### RECORD EXTRACTS

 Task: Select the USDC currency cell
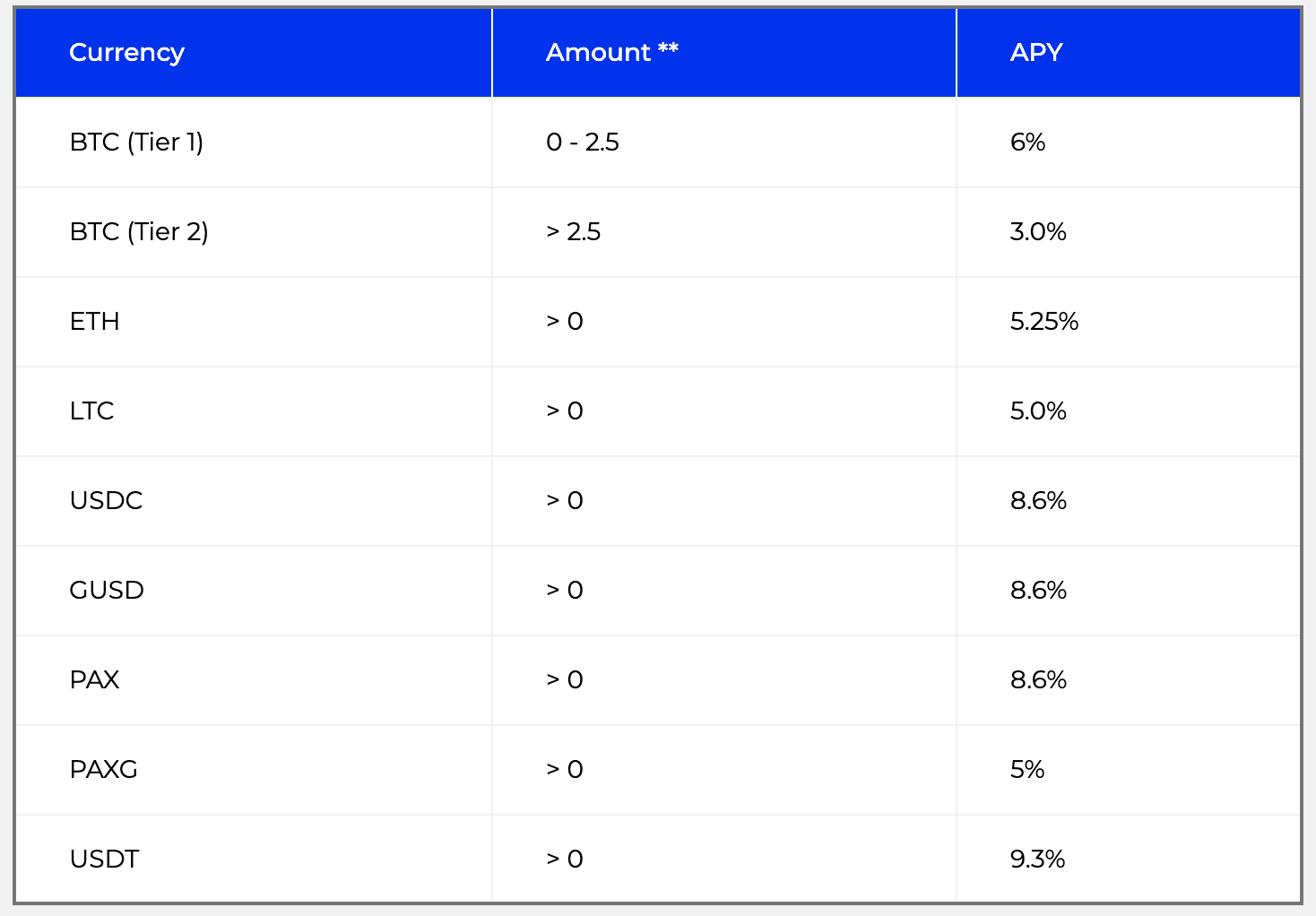[106, 501]

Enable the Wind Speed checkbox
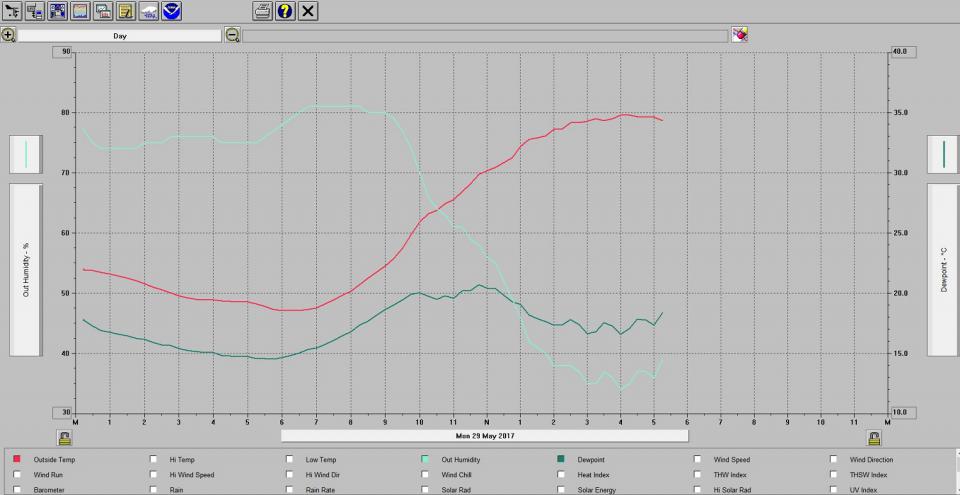click(698, 460)
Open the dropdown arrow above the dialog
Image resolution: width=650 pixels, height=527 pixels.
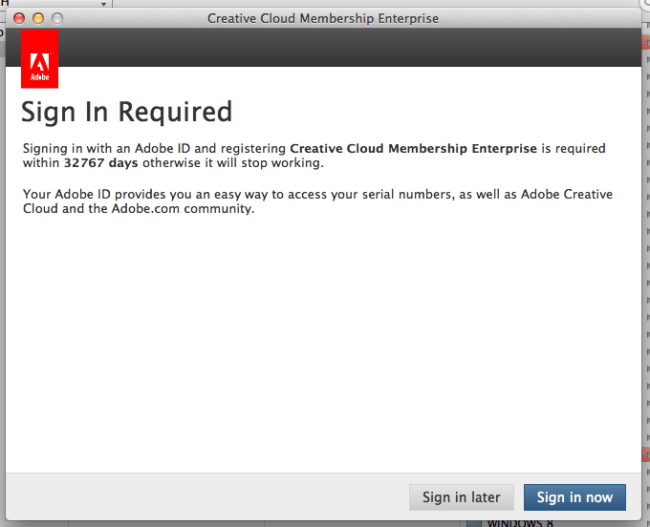click(104, 5)
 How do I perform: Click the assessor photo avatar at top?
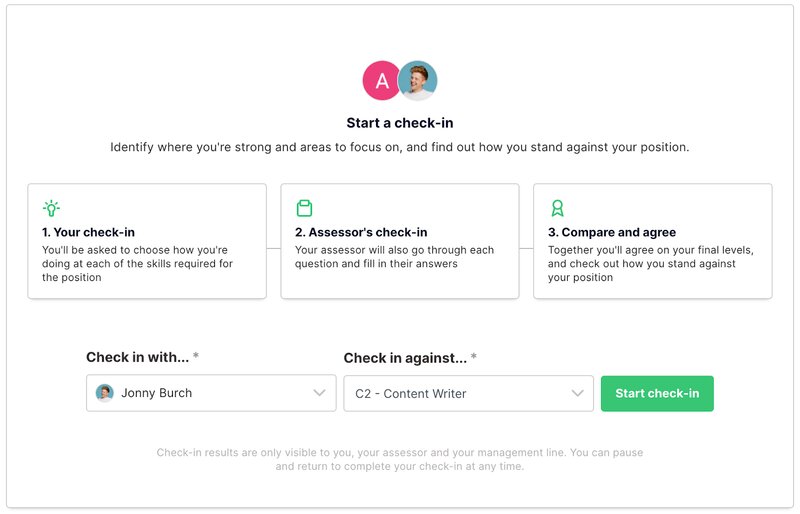click(418, 81)
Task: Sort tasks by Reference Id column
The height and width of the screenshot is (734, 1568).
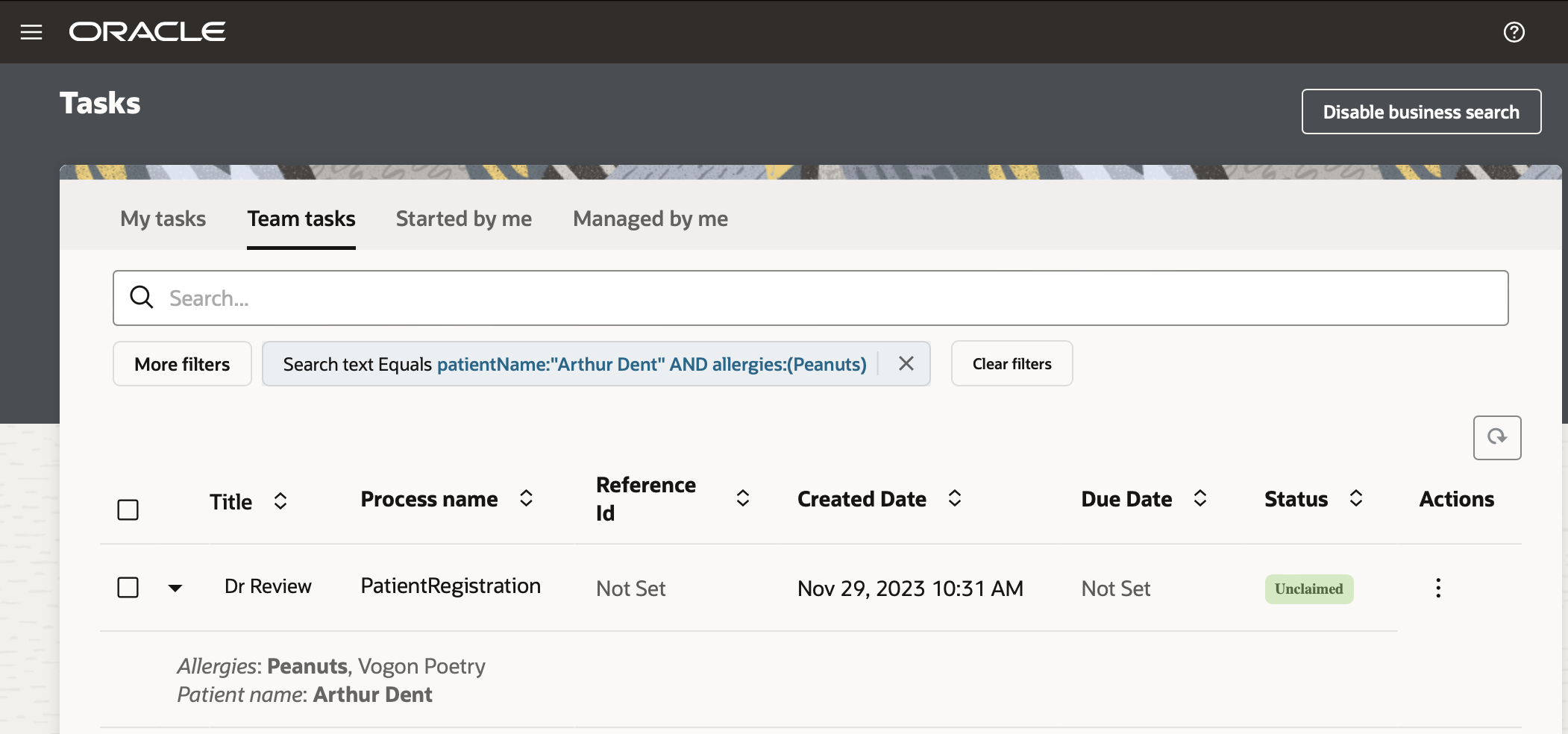Action: (x=742, y=498)
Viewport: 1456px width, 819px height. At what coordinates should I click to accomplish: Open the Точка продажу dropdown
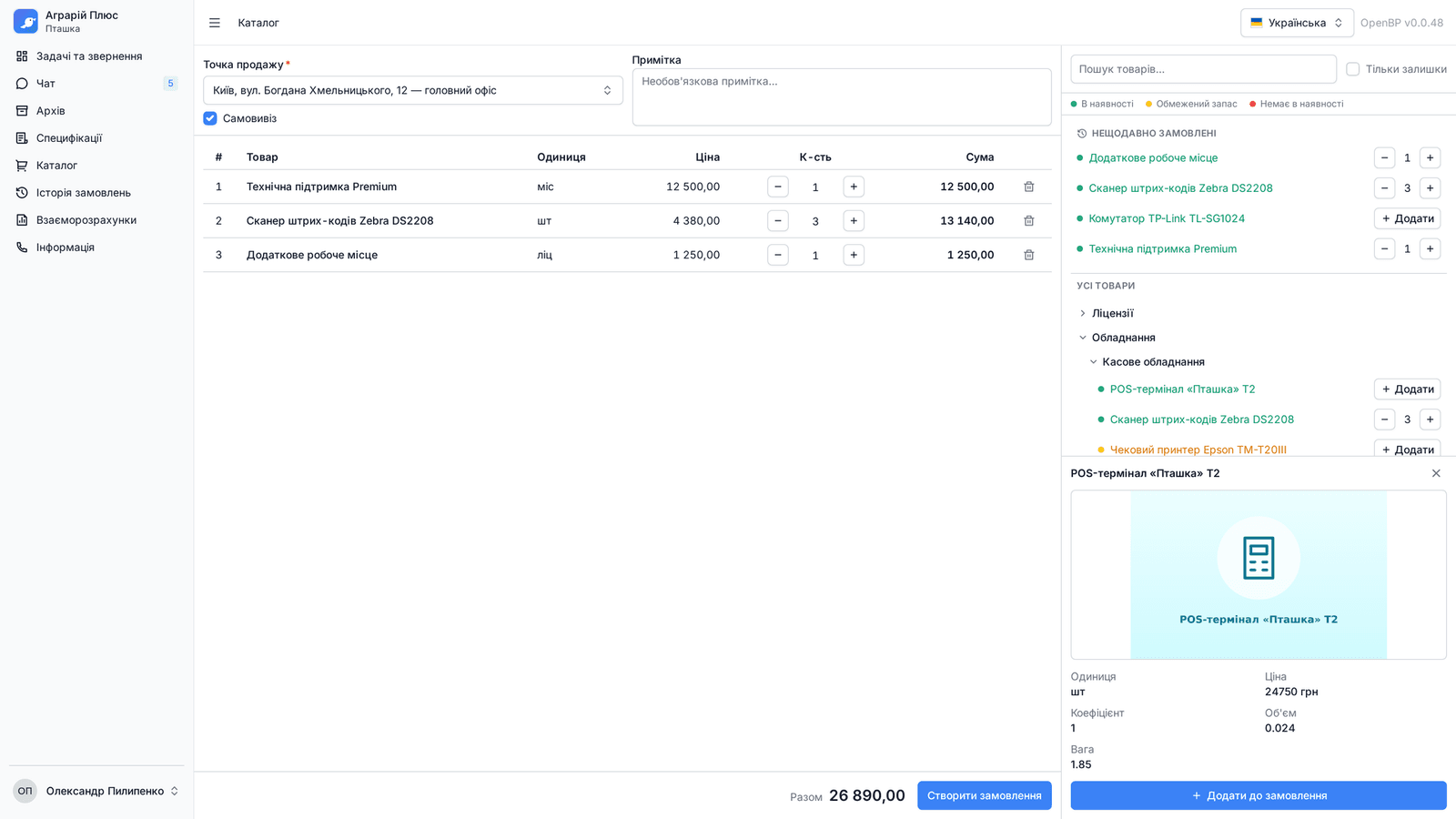pos(413,90)
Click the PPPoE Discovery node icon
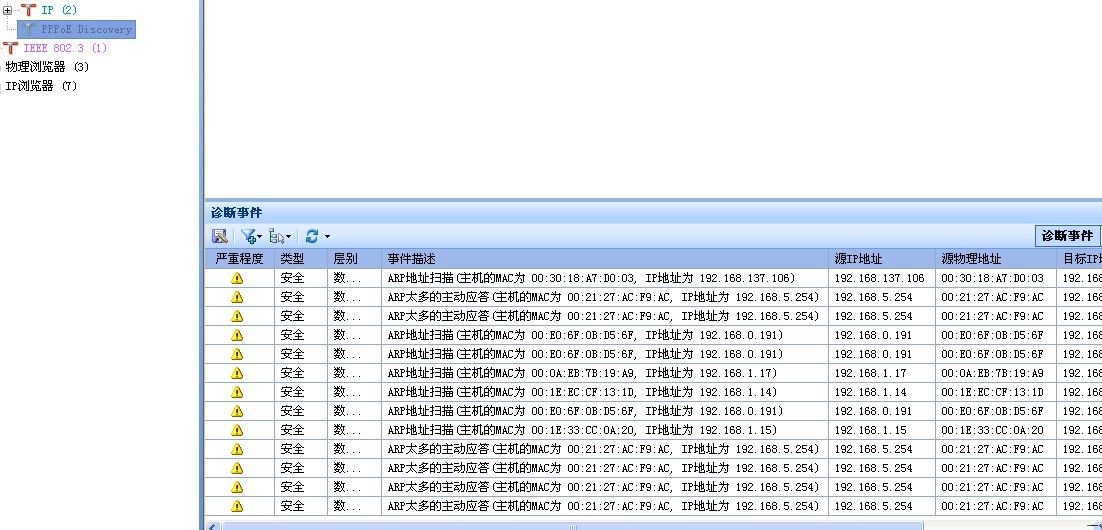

######

● PROBLEM DETAILS:
Transcribe the listing verbatim, pictures excluded.

● OUTPUT FOR THIS EXERCISE:
 Task: Select the USDC currency cell
[106, 501]

Enable the Wind Speed checkbox
click(698, 460)
Open the dropdown arrow above the dialog
Image resolution: width=650 pixels, height=527 pixels.
click(104, 5)
 How do I perform: Click the assessor photo avatar at top?
click(418, 81)
Task: Sort tasks by Reference Id column
The height and width of the screenshot is (734, 1568).
Action: (x=742, y=498)
Viewport: 1456px width, 819px height. At what coordinates should I click to accomplish: Open the Точка продажу dropdown
pos(413,90)
Click the PPPoE Discovery node icon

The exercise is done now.